[[ MATERIAL TO PROCESS, beginning ]]

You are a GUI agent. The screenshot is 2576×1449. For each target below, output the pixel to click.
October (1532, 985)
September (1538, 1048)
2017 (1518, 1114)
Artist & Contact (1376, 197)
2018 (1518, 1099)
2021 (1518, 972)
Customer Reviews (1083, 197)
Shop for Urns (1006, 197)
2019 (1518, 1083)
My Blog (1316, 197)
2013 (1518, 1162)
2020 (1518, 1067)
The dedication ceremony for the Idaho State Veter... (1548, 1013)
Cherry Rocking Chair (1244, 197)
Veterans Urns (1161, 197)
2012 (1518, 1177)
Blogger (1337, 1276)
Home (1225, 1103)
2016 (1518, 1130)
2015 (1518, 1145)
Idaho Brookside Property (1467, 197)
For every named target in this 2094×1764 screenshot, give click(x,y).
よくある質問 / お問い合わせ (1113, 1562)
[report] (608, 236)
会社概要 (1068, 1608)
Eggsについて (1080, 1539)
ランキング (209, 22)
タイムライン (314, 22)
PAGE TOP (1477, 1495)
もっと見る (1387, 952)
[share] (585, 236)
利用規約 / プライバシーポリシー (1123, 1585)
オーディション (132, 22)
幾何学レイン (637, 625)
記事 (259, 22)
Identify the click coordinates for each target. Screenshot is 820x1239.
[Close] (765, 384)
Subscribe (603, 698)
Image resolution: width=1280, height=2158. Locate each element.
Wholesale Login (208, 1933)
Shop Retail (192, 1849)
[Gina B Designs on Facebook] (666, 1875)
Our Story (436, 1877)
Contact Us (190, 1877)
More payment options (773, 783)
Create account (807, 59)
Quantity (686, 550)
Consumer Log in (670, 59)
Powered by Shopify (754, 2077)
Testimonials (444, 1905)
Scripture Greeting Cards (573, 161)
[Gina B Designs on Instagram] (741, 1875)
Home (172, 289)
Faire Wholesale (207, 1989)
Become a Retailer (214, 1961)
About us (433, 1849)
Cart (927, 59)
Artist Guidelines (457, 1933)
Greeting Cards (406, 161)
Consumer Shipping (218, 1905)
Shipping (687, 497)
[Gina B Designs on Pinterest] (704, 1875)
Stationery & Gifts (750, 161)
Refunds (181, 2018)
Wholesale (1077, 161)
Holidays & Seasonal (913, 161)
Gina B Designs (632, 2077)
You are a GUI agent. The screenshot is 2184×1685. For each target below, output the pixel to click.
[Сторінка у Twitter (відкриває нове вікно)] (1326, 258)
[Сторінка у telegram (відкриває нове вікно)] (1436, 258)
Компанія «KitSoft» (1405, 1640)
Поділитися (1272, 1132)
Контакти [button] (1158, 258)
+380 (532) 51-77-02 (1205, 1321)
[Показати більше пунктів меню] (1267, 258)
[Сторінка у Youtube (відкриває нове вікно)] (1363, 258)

[[ MATERIAL TO PROCESS, end ]]

▸ **TASK REQUIREMENTS**: Among the records above, a stretch begins at the line containing "オーディション (132, 22)" and ends at the line containing "[Сторінка у Twitter". Restate that stretch word for word, and nothing else.

▸ **OUTPUT FOR THIS TASK**:
オーディション (132, 22)
幾何学レイン (637, 625)
記事 (259, 22)
Identify the click coordinates for each target. Screenshot is 820x1239.
[Close] (765, 384)
Subscribe (603, 698)
Image resolution: width=1280, height=2158. Locate each element.
Wholesale Login (208, 1933)
Shop Retail (192, 1849)
[Gina B Designs on Facebook] (666, 1875)
Our Story (436, 1877)
Contact Us (190, 1877)
More payment options (773, 783)
Create account (807, 59)
Quantity (686, 550)
Consumer Log in (670, 59)
Powered by Shopify (754, 2077)
Testimonials (444, 1905)
Scripture Greeting Cards (573, 161)
[Gina B Designs on Instagram] (741, 1875)
Home (172, 289)
Faire Wholesale (207, 1989)
Become a Retailer (214, 1961)
About us (433, 1849)
Cart (927, 59)
Artist Guidelines (457, 1933)
Greeting Cards (406, 161)
Consumer Shipping (218, 1905)
Shipping (687, 497)
[Gina B Designs on Pinterest] (704, 1875)
Stationery & Gifts (750, 161)
Refunds (181, 2018)
Wholesale (1077, 161)
Holidays & Seasonal (913, 161)
Gina B Designs (632, 2077)
You are a GUI agent. The screenshot is 2184×1685. For each target below, output the pixel to click.
[Сторінка у Twitter (відкриває нове вікно)] (1326, 258)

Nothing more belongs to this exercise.